I respectfully discourage each of us from working the margins rather than squarely facing the very real crisis before us.

It is possible to provide some recovery services in JP without building 600,000+ square feet in Franklin Park. The State property at the Arborway Yard is a nagging reminder of a broken promise by the State (MBTA) from the early 2000's.

We are accustomed to public process, being able to express our views, getting to understand each others' points of view and trying to find balanced solutions. Unfortunately, that has been difficult to impossible in the Shattuck relocation process.

The seats at the table for the advisory group are by invitation.

The Jan. 2019 public meeting included a presentation & then break out groups with no opportunity for open discussion.

Two people spoke out anyway The first was a question asking what's in it for the community, and the second was a statement that Olmsted created Franklin Park for a public health purpose.

Hence the frustration from those not at the table.

Since the state mental hospitals just down the road were demolished and turned into housing - why not keep it an inpatient, mental health and drug rehab facility.
It is already there. Lets not start a 30-year war where things rot and real people get screwed. I am talking the casey overpass fiasco.
The law suits that caused demolition delay caused 30 years of misery for everyone who had to use it and the roads underneath it.

"Another issue brought up by neighbors Cinda Stoner and Helaine Simmonds was the smoking policy. Because Shattuck would be state property, there wouldn’t be smoking allowed on the premises.

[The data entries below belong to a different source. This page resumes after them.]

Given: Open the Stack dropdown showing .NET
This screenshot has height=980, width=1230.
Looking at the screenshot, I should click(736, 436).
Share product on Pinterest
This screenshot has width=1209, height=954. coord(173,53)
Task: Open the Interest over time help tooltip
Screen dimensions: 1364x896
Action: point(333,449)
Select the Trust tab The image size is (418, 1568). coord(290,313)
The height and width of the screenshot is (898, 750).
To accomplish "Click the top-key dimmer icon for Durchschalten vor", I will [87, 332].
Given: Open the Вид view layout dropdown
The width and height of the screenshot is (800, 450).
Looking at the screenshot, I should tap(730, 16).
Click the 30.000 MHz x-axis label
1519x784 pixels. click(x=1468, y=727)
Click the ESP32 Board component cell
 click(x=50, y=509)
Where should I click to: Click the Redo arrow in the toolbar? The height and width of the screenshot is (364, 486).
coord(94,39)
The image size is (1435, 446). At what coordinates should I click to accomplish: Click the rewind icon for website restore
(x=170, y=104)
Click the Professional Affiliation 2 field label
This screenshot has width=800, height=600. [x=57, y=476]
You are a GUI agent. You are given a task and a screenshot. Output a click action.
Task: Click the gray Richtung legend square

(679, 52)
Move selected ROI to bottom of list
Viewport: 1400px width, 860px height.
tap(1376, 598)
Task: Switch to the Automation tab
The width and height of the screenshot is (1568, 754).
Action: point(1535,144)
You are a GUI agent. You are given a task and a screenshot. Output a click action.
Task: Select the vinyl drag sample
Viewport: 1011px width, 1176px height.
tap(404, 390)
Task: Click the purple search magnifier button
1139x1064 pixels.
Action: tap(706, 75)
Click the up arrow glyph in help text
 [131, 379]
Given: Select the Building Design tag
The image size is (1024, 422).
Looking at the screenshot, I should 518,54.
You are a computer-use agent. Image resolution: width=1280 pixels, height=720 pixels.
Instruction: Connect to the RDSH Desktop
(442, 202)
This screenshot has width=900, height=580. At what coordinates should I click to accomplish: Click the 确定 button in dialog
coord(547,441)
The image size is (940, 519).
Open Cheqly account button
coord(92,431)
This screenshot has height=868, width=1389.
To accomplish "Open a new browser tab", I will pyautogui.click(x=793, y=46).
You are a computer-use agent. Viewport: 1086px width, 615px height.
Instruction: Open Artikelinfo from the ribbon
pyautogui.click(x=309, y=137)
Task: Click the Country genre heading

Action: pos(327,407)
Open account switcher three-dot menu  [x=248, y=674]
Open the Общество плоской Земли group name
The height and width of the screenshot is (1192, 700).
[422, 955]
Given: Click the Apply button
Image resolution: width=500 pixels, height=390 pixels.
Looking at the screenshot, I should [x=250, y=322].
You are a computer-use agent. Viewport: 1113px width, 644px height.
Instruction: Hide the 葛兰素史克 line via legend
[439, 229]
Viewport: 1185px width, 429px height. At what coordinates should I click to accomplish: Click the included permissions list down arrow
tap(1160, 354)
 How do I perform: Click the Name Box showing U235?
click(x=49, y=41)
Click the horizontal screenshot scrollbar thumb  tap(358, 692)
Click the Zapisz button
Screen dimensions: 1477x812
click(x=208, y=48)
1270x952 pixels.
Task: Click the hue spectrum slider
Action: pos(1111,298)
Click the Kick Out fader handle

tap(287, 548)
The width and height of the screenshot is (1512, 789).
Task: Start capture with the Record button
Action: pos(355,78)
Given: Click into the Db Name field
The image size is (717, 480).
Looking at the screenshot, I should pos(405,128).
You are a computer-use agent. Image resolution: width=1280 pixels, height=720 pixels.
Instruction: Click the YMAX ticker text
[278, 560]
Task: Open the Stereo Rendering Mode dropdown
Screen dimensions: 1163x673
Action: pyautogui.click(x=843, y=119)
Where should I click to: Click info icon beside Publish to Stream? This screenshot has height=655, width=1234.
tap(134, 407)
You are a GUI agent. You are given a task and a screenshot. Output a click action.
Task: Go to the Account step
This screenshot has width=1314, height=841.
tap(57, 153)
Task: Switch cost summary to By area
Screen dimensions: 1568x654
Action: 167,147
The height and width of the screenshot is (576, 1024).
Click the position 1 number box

Stoner said it would be a problem, as it was several years ago when Boston University Medical Center and Boston Medical Center became smoke-free campuses. Effectively, it turned the streets around the facilities into smoking areas."

I hate stuff like this. I'd be happy if things were set up so I never had to deal with secondhand smoke or cigarette butts ever again. But rules like this often have the opposite effect, and push the smoking to a location that's worse for innocent bystanders.